- **Task**
Should a line below contain the word "settings", report it.

(Dataset records)
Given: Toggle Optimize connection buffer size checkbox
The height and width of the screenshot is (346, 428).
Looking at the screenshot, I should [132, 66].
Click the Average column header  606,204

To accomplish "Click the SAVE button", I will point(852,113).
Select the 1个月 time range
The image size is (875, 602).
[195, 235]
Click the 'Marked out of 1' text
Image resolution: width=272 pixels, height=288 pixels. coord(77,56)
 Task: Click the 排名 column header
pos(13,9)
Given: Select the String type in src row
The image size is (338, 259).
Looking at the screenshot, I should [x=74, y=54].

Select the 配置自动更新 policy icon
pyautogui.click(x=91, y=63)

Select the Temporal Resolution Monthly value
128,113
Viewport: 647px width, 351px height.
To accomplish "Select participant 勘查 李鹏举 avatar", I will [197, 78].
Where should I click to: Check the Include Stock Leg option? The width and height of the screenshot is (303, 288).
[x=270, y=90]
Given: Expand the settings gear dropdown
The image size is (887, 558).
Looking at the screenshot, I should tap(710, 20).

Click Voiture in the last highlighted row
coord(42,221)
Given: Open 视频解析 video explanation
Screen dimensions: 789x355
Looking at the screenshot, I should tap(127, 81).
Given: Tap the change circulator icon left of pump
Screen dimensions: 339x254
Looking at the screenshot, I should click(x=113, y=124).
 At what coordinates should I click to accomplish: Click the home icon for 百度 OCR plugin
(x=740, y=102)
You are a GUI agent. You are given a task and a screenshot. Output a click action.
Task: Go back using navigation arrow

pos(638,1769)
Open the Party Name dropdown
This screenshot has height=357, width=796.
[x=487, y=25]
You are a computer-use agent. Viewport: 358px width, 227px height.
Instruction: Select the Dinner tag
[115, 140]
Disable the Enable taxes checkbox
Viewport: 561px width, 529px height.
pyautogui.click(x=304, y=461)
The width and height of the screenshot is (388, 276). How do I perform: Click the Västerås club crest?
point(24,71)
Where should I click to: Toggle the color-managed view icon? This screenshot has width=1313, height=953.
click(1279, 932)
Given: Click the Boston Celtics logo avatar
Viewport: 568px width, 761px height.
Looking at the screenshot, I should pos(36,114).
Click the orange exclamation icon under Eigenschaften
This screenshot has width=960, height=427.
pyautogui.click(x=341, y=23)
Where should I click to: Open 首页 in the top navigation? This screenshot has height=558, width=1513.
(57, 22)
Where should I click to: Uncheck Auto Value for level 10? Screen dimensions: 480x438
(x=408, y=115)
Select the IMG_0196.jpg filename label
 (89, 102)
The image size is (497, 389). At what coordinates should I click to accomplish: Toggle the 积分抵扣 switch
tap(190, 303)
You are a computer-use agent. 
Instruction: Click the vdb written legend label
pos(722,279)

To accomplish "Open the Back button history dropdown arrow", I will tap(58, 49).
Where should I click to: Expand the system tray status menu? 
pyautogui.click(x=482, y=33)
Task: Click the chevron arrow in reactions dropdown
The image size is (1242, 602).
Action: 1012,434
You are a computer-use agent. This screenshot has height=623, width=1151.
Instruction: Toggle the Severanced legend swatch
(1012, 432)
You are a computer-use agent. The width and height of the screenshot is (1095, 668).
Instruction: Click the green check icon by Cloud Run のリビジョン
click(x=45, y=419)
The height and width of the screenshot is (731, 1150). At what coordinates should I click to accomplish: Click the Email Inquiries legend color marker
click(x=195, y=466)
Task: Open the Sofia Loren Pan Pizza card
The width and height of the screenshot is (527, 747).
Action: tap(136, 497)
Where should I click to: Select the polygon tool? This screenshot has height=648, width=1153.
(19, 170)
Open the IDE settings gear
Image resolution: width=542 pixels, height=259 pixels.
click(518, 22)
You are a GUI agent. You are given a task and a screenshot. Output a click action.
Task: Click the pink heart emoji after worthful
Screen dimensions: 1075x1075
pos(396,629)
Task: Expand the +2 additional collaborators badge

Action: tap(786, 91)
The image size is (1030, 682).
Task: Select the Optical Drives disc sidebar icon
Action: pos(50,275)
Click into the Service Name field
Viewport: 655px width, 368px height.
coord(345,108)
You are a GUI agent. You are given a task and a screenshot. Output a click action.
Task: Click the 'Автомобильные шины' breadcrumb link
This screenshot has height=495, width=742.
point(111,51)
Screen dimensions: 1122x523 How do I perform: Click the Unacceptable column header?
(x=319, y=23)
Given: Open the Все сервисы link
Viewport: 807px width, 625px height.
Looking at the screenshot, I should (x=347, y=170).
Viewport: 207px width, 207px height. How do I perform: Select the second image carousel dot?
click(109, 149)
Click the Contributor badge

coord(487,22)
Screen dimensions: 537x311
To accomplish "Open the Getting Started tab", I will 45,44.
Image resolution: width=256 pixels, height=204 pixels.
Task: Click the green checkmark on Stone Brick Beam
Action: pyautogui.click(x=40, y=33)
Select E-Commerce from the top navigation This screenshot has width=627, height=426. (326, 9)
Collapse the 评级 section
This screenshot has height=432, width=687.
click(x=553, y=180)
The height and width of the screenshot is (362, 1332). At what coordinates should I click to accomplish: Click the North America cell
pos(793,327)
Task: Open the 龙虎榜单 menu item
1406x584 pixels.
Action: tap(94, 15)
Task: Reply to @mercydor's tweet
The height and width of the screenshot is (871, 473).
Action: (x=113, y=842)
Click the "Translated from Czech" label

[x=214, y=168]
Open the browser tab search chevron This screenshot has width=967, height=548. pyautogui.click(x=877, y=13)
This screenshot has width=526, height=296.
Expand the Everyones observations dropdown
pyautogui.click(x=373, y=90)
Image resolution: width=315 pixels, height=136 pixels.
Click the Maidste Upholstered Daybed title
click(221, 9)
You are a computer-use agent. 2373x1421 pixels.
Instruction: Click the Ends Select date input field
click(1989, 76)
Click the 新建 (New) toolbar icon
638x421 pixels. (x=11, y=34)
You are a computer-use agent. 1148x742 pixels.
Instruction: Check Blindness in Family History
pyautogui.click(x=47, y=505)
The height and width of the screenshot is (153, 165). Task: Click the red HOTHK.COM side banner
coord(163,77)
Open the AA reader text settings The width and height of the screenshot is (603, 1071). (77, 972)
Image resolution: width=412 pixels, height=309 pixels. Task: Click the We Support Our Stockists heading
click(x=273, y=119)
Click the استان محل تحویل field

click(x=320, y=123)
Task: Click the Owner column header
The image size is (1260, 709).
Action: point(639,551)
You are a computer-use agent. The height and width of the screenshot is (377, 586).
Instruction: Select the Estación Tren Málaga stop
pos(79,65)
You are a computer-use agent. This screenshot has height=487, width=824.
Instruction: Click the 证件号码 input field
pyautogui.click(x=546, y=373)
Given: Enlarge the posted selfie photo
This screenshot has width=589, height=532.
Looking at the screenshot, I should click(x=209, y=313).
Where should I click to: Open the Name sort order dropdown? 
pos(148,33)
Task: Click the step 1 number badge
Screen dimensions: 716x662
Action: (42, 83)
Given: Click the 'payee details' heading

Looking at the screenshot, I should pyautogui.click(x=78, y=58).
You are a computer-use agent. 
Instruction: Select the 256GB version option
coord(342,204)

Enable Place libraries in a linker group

- **Task result**
Given: Expand the settings gear dropdown
Open the IDE settings gear
Open the AA reader text settings The width and height of the screenshot is (603, 1071). (77, 972)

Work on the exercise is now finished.